=== WHAT YOU NEED TO DO ===
Return an exact copy of the lines from the one holding "Screen dimensions: 442x140" to the end of the data, including both the starting and final lines. Leave the pictures out.

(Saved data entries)

- - - - -

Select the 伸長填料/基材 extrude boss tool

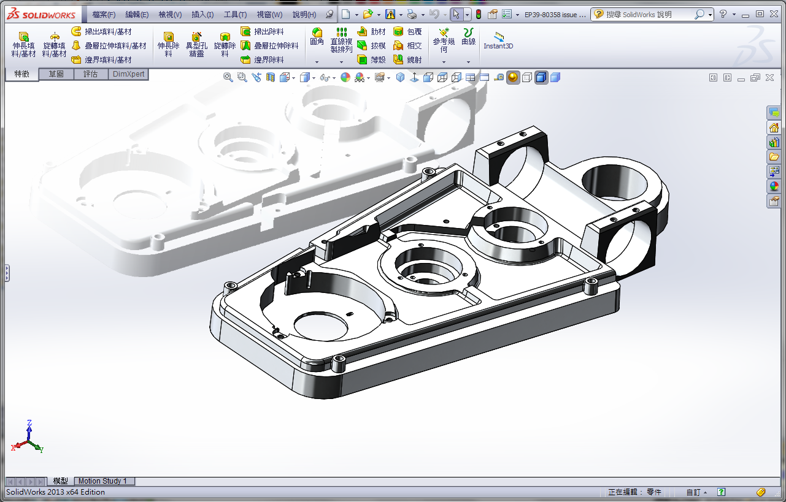coord(23,45)
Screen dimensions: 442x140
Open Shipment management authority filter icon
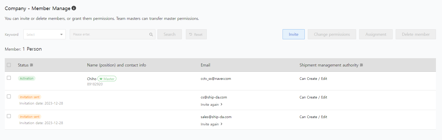click(361, 65)
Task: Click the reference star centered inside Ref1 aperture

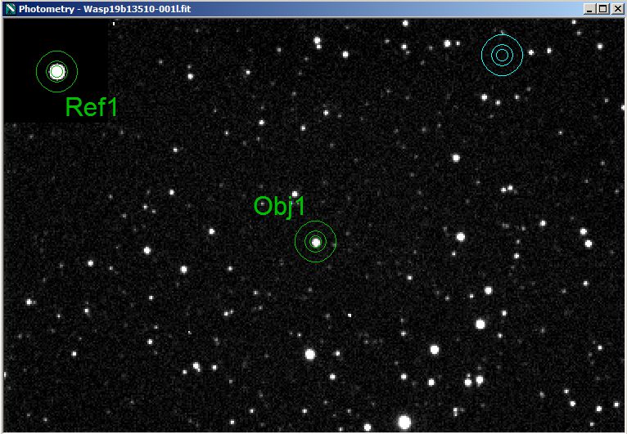Action: pyautogui.click(x=56, y=72)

- - - - -

=== RESULT FOR THIS TASK ===
Screen dimensions: 442x140
Open Shipment management authority filter icon
click(361, 65)
Task: Click the reference star centered inside Ref1 aperture

Action: pyautogui.click(x=56, y=72)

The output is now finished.